たった今、相倉久人氏の密葬から帰って参りました。
現在ワタシは、「レクイエムの名人」というタイトルで、今まで書いたり喋ったりした追悼文集を一冊の本にまとめる。というけしからん事をしています。他人様が亡くなった。それに手向けの言葉と音楽を添える。それは良いとして、それをまとめて金をとって売る。天罰が下るでしょう。いやもう、とっくに下っているのではないだろうか。
実のところ、ちょうど先日が完全脱稿、あとはまえ&あとがきとゲラ校正。という状況でした。
今まで書いた本の中でも、執筆が最も辛く、スリリングな本でした。ためいきをひとつ。小雨がちょいと。
「七夕か、祈る事も何も無いが、好物の、求肥の入った鮎でも喰うか」と思い、近所の和菓子屋に入るとメールが着信し「プーさんが死んだ」と、これが第一報でした。

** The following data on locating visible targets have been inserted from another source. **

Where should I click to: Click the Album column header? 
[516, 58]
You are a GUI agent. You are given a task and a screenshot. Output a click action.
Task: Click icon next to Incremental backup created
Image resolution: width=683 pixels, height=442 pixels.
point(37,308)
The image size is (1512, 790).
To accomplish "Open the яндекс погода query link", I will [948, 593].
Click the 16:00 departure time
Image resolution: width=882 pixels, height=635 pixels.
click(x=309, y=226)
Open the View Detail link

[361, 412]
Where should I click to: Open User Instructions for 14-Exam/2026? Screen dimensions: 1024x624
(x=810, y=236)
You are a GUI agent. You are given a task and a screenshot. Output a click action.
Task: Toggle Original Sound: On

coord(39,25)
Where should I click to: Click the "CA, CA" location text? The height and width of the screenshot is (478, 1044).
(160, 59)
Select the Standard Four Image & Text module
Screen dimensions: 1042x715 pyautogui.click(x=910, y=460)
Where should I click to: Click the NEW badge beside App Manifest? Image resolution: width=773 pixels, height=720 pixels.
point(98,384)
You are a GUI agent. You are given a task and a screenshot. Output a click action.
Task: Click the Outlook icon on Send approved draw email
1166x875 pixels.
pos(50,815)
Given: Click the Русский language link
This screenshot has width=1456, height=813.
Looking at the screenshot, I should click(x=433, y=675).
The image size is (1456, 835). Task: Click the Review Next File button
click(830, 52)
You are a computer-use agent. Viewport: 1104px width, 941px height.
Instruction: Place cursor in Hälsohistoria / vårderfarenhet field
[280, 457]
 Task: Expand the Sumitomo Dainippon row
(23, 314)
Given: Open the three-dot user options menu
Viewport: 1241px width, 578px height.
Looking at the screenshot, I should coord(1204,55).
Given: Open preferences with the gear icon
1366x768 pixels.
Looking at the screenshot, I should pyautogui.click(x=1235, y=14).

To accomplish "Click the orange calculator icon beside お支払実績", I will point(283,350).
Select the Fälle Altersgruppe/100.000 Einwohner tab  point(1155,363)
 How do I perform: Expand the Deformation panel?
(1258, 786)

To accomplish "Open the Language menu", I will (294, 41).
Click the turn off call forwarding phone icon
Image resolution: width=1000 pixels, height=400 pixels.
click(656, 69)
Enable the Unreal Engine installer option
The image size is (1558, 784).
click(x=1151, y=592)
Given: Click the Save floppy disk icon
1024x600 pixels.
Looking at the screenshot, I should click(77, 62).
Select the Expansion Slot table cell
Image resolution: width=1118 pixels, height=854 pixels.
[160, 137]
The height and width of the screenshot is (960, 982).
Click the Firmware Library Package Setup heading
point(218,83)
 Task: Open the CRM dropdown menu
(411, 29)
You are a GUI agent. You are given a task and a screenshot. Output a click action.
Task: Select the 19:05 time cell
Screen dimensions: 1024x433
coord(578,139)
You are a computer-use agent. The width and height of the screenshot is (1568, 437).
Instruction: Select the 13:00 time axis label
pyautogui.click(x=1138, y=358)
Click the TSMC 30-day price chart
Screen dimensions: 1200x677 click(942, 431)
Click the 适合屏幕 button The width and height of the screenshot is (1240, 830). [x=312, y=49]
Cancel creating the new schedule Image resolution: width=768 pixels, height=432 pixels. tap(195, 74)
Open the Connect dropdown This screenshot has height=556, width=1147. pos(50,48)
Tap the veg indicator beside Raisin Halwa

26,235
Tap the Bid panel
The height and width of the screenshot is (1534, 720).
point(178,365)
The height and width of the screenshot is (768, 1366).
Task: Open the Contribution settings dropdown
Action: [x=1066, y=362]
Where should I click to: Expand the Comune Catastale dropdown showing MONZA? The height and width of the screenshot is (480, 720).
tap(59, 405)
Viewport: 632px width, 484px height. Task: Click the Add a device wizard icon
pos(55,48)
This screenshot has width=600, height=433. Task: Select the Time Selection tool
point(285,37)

<プーさんこと菊地雅章氏の名盤「ススト」から、DCPRG(当時)は「サークル/ライン」を完コピした>
これで、何も間違っている訳ではありません。しかし、昔からのご贔屓筋には、事がこんなに薄っぺらい事ではない事は御存知頂けている筈です。
DCPRG(当時)の結成理由は「レコーディングはされ、レコ発ツアーまで行われながら、とうとう一度も完奏されたことがないこの曲を完奏し、しかも7拍子のダンスミュージックとしてフロアに投下する」というのが50%、あとは「モダンポリリズムのダンスビート化を、エレクトリックマイルスのサウンドでフロアに投下する」ことで、つまり、結成理由の半分を占めており、活動休止期間も含めた15年間で、「サークル/ライン」が演奏されなかったライブは一度もありません。
「うっわ。とうとう(氏の闘病生活が既に5年以上に渡っていたのはジャズファンですら知っていた事ですので)プーさん逝ったか」と、やや狼狽しながら、いくつかの和菓子を甲斐、コンビニの緑茶で飲んで、いろいろな事を思い出しながらラストスパートをかけていた所、相倉先生の訃報が入りました。
主観的には、1日経っていません。
そして、相倉先生の危篤の報が入ったのは、脱稿したのとほぼ同時、本当に申し合わせたかの様にぴたりと。ワタシが思い出したのは大著「M/D」を書き終え、まえがきを書いている最中に、テオ・マセロの訃報が入って来た事です。
ためいきを、もうひとつ。短冊に特に祈る事も無し。そもそも短冊が無し。
そして、さきほど、生まれて二度目に骨を拾いました。一度目は「止まらない汽車」の、あの、母方の叔母です。
「レクイエムの名人」は、一番最後がDEV LAGE氏へのもので終わる予定でした。
大変なオレオレだったプーさんと相倉先生の滑り込み、横入り。いやこれはしかし、「そうじゃねえだろオマエ」「いくら50過ぎてラッパーに成ったとぬかしても、最後はジャズで締めないとダメなんじゃねえのか?」という叱咤を頂いたと解釈しています。
今夜オンエアの「粋な夜電波」の冒頭でもちょいと触れさせて頂いております。ご興味御座います方はそちらもどうぞ。
という訳で完全脱稿は数日伸びました。お二人への追悼文をこれからゆっくりとしたためさせて頂きます。ワタシの手元には、相倉先生の亡骸の目の前で書かれた、山下洋輔氏の追悼文があります。氏は今日、演奏旅行のため、密葬に来れず、この文章が読み上げられましたが、相倉先生の編集者の方が、帰り際にワタシにこっそり渡して下さったのです。
という訳で、決定事項を二つばかり。「レクイエムの名手」の留めは、菊地雅章氏と、相倉久人先生にさせて頂き(つまり、ネットでは読めません)。来週から開始されるdCprGのツアーは「サークル/ライン」の作曲者であり、このバンド立ち上げの根拠となったプーさんに捧げようと思います(つまり、ネットでは聴けません)。